Consent is a core part of medical ethics, clinical law and good medical practice. It protects patient autonomy by ensuring patients are involved in decisions about their body, treatment and risks. In UK practice, the GMC emphasises that good consent depends on an exchange of information between clinician and patient, with time and support for the patient to understand the options.
Modern consent is not “doctor tells, patient signs”. It is a dialogue where the clinician explains reasonable options and the patient’s values help decide what is right for them. A small statistical risk may be highly important if it affects the patient’s work, family role, religion, fertility, independence or personal priorities.
A material risk is a risk that a reasonable person in the patient’s position would likely attach significance to, or a risk that the clinician knows, or should know, this particular patient would consider important. This reflects the Montgomery approach: consent must be patient-centred, not merely based on what doctors traditionally disclose.
| Type | Example | Key point |
|---|---|---|
| Verbal consent | Patient agrees to an X-ray or blood test. | Often enough for low-risk routine care if properly informed. |
| Written consent | Signed form before surgery, endoscopy or invasive procedure. | The form documents the discussion; it does not replace the discussion. |
| Implied / non-verbal consent | Patient holds out an arm for venepuncture after explanation. | Only valid if the patient understands what is being done. |
| Advance decision to refuse treatment | Valid advance refusal of a specific treatment in future circumstances. | Can be legally binding if valid and applicable. |
Capacity is decision-specific and time-specific. A patient may have capacity for a simple blood test but not for complex high-risk surgery. Capacity should not be judged simply by whether the patient agrees with the doctor.
If an adult lacks capacity, decisions should usually be made in their best interests, following the Mental Capacity Act principles in England and Wales. Consider previous wishes, values, beliefs, advance decisions, lasting power of attorney, family views and the least restrictive option.
────────────────────
__Your assignment__: Rewrite the consent passage between "A material risk" and "doctors traditionally disclose.", inclusive, using "treating doctor" in place of "clinician".

__Given records__:
────────────────────
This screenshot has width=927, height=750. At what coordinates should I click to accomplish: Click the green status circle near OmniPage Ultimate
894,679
────────────────────
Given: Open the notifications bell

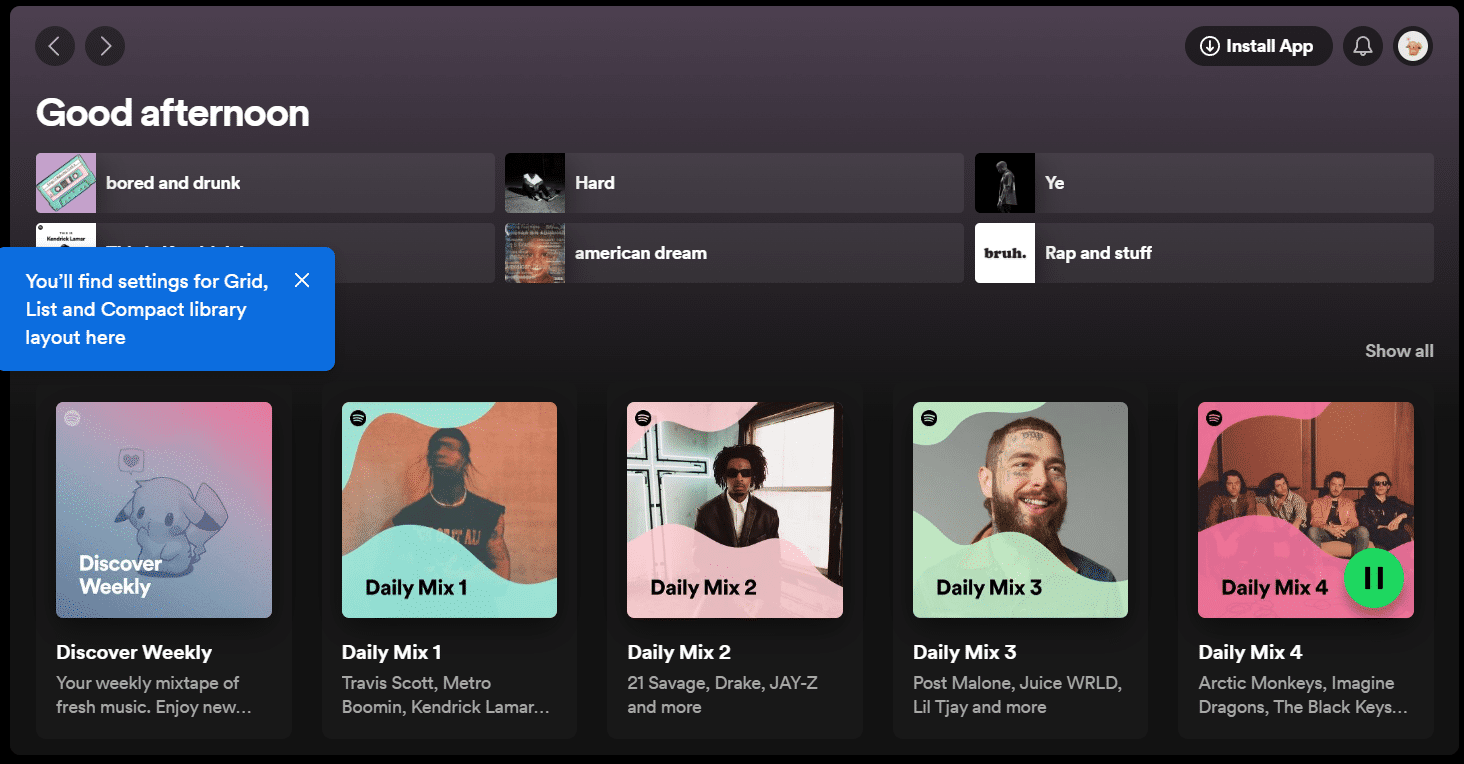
────────────────────
__Task response__:
A material risk is a risk that a reasonable person in the patient’s position would likely attach significance to, or a risk that the treating doctor knows, or should know, this particular patient would consider important. This reflects the Montgomery approach: consent must be patient-centred, not merely based on what doctors traditionally disclose.